The further away the oil level is from the lower end of the air exciter the less 0I is absorbed by the air flow. A greater speed of rotation the disc, a wider disc or a larger diameter disc all a correspondingly lower lying oil level in the housing to the maximum amount to regulate the oil absorbed by the air stream. The machine can last several months can be used without the operator having to renew the oil supply or in any way must pay attention to the lubricating device. Furthermore, the machine overheats during not to be feared at this time, 'and no C51 will flow out of it. At Instead of air, other gases can also be used, for example such Gases like those used for cooling systems.

Claims (3)

PATENT CLAIMS: i.

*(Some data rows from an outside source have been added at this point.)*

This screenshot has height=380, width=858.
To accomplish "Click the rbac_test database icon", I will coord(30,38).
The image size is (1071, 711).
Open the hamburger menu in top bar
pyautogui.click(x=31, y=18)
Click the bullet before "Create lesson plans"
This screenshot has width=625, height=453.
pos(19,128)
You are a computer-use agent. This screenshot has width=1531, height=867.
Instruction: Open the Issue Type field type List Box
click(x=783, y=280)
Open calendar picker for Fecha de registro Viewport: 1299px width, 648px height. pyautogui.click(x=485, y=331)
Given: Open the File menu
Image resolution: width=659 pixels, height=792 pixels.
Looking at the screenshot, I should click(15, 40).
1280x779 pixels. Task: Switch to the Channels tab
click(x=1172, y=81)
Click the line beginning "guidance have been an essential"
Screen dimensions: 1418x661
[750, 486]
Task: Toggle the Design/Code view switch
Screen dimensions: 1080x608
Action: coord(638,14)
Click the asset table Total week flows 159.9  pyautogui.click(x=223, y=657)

Method for lubricating ball bearings, characterized in, diaß over the lubricant stored in the housing (12) containing the ball bearing a significant velocity air stream is generated, the fine particles of the Dragging lubricant with it and forming a spray or mist with it, whereby the mist is deposited by the air flow in the ball bearing. 2. Lubrication system for carrying out the method according to claim i for a ball bearing that has a fast running shaft and inserted into a housing, is characterized in, diaß in the housing (12) above the lubricant stored in the housing base a rapidly rotating air exciter (5o) is mounted, which through its circling Movement above the level of the lubricant is moving at a significant rate moving air flow generated. 3. Lubrication system according to claim 2, characterized in that that the air exciter consists of one arranged between the ball bearings on the shaft (24) Disk (5o) consists, which, with its rapid rotating movement, creates a layer of air that gives it a rustic feel entrains in the radial direction, whereby the air flow formed thereby (in the lower Part of the housing impinges on the oil and in the upper housing part against its inner wall is thrown and divides in both directions.